Time Schedule:
Deborah N Kaplan
POL S 306
Seattle Campus
Explores how society and culture are both represented in and shaped by communication technologies and media content. Media include film, advertising, news, entertainment television, talk shows, and the Internet. Explores how media represent and affect individual identity, values, and political engagement. Offered: jointly with COM 306.
Class description
Description: This course is designed to introduce students to sociological and critical perspectives on the mass media and to current debates on the medias consolidation, global reach and increasing power to shape public culture and social identity. Rather than examine each major medium separately (TV, radio, film, newspapers, magazines, books, music, advertising and the Internet), the course looks at the media as a web of interlocking cultural industries that are in the business of producing cultural meaning as much as salable products and profits. The course also looks at how individuals, subcultures and social movements mediate the medias messages to change or challenge their meanings, thus becoming cultural producers in their own right.
Student learning goals
General method of instruction
Recommended preparation
Exams: The first multiple-choice exam will be Tuesday, January 25 during class and will cover weeks 1 through 3. The second multiple-choice exam will be Tuesday, February 22 during class and will cover weeks 4 through 7. The exams will cover information from the lectures, assigned readings, discussion sections and in-class screenings of documentaries and video clips. A study guide will be posted on the course Web site (address TBA) about a week in advance of each exam, and the documentaries screened in class will be on reserve at Odegaard Media Center for further review. Lecture notes will not be posted.

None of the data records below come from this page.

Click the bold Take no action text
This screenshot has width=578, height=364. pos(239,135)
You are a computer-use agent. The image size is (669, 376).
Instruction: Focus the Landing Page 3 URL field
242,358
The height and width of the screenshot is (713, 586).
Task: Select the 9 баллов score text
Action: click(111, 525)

Class assignments and grading
Assignment: The courses goals are threefold: First, to introduce students to sociological and critical perspectives on the mass media; second, to familiarize students with key concepts, theories and current debates about the medias social and cultural power; and third, to help students become critical consumers of the media, able to read, or analyze, the media as a force shaping peoples personal and political worlds.
Grades: Students grades will be based on two multiple-choice exams, a three-page analytical essay examining a culture jam, and participation in class discussions. There will be no final exam.